Decided on February 21, 2013
Published by New York State Law Reporting Bureau pursuant to Judiciary Law § 431.
This opinion is uncorrected and subject to revision before publication in the Official Reports.
Andrias, J.P., Saxe, DeGrasse, Abdus-Salaam, Feinman, JJ.
Order, Supreme Court, Bronx County (Larry S. Schachner, J.), entered November 30, 2011, which denied defendant City of New York's motion for summary judgment dismissing the complaint and all cross claims as against it, unanimously affirmed, without costs.
Triable issues of fact exist in this action where plaintiff testified that he tripped and fell in a hole on the "edge" of the sidewalk and identified on a photograph a condition located between the sidewalk and the curb as the cause of his accident. While the City may not be liable to plaintiff if he was injured as the result of a dangerous condition in the sidewalk abutting the owners' property (see Administrative Code of City of NY § 7-210[c]), it may be liable if the accident resulted from a dangerous condition of the curb (see Garris v City of New York, 65 AD3d 953 [1st Dept 2009]; see also Vucetovic v Epsom Downs, Inc., 10 NY3d 517 ).
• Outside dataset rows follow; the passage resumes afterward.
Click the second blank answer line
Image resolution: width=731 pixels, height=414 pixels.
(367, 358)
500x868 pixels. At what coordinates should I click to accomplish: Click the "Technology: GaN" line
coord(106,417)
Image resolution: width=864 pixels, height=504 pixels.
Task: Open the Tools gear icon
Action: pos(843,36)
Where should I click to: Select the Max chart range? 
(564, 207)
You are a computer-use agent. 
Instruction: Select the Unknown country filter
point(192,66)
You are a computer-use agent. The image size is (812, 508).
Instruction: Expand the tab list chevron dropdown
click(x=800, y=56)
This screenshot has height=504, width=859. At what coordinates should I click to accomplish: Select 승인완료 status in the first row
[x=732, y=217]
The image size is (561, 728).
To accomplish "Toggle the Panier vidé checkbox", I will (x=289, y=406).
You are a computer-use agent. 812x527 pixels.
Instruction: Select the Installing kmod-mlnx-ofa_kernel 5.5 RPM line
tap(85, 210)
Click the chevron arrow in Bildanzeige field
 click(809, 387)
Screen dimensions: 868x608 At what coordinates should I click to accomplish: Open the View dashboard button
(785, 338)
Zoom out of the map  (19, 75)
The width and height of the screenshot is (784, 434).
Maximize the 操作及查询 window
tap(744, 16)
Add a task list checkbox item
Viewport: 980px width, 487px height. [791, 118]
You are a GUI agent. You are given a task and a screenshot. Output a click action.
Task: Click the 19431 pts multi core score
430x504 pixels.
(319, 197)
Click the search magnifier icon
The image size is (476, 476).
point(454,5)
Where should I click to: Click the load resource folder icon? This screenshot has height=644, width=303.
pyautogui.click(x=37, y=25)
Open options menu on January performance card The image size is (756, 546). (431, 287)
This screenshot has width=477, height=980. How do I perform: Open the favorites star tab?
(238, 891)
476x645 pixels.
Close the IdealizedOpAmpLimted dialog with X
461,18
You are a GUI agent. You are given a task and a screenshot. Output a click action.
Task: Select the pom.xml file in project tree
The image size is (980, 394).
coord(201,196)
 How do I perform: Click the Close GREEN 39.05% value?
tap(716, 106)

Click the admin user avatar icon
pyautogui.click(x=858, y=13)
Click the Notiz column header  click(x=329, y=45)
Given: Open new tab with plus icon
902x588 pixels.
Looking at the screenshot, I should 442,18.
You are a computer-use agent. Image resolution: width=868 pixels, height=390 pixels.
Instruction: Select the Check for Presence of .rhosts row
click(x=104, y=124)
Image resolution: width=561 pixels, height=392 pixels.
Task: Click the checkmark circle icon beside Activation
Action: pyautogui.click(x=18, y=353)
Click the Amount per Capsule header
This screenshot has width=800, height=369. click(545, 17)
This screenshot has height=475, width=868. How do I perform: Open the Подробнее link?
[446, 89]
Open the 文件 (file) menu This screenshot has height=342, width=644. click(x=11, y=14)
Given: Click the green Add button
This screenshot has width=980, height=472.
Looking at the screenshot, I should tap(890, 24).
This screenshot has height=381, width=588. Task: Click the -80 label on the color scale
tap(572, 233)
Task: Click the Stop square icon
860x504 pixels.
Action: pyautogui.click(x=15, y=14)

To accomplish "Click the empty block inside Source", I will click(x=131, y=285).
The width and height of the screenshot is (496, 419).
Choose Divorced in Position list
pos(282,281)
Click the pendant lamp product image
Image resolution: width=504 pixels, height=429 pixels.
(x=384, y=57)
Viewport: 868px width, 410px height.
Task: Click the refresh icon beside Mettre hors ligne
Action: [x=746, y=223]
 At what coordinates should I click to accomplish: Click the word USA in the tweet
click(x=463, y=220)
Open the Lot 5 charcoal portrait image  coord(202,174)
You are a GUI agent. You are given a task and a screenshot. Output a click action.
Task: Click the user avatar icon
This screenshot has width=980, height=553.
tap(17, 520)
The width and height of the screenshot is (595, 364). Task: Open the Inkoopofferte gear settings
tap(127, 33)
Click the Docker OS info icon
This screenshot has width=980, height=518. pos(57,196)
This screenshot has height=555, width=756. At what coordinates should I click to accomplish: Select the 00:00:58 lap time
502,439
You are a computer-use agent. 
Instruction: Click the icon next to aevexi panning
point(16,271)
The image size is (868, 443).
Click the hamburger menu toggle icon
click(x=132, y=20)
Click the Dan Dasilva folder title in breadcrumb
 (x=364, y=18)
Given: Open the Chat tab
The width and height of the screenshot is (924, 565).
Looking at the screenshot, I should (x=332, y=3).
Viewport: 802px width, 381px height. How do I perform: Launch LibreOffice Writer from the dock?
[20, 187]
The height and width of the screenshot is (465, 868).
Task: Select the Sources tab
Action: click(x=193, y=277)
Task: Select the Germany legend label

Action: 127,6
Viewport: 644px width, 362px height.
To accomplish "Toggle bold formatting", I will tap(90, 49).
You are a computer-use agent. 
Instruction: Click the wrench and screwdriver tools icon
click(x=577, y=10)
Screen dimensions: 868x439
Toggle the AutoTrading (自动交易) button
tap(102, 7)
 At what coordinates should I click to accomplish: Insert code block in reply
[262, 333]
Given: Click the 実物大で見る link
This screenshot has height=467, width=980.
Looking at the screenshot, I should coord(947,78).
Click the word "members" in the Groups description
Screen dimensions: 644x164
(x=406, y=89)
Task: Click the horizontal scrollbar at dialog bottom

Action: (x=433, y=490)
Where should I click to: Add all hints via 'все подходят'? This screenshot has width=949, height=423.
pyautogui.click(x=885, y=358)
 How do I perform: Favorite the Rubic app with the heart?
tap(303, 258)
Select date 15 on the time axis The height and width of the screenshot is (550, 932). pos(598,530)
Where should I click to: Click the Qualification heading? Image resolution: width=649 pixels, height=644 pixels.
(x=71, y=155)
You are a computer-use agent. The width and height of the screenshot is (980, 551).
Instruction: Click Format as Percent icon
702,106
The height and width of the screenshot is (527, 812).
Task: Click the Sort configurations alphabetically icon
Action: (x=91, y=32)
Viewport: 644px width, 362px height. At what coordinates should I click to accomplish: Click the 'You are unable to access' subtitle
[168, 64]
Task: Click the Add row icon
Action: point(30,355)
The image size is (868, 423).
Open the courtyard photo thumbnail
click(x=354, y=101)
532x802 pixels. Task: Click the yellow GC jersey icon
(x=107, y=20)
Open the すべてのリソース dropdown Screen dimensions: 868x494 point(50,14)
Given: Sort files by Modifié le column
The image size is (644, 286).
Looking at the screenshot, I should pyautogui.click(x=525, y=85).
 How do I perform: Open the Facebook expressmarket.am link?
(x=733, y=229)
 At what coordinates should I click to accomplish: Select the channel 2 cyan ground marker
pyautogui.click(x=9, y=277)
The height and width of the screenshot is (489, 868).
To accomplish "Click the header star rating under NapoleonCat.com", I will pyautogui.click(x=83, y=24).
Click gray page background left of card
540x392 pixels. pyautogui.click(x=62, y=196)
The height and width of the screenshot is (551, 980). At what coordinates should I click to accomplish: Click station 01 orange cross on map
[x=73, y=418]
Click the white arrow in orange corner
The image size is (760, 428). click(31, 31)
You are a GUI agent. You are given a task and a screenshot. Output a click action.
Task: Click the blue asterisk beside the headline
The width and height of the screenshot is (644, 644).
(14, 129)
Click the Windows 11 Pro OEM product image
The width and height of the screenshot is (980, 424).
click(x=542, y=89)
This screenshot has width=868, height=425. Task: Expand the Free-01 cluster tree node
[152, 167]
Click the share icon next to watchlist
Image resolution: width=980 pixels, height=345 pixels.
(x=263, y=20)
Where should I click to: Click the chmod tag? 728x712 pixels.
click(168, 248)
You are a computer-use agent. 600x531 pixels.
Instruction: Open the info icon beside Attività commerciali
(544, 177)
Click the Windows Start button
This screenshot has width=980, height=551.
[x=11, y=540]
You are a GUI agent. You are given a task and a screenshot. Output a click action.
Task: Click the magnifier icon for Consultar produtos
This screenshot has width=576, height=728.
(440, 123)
The City also failed to demonstrate an absence of prior written notice of the alleged defective condition of the curb (see Administrative Code § 7-201[c]). The Big Apple map submitted by the City includes symbols reflecting an "[e]xtended section of broken, misaligned, or uneven curb," and an "[e]xtended section of raised or uneven sidewalk" in the area where plaintiff allegedly fell, and the City did not submit any evidence explaining the symbols on the map. Factual disputes as to whether the map gave notice of the particular defect that caused the accident are for a jury (see Puello v City of New York, 90 AD3d 529 [1st Dept 2011]).
THIS CONSTITUTES THE DECISION AND ORDER OF THE SUPREME COURT, APPELLATE DIVISION, FIRST DEPARTMENT.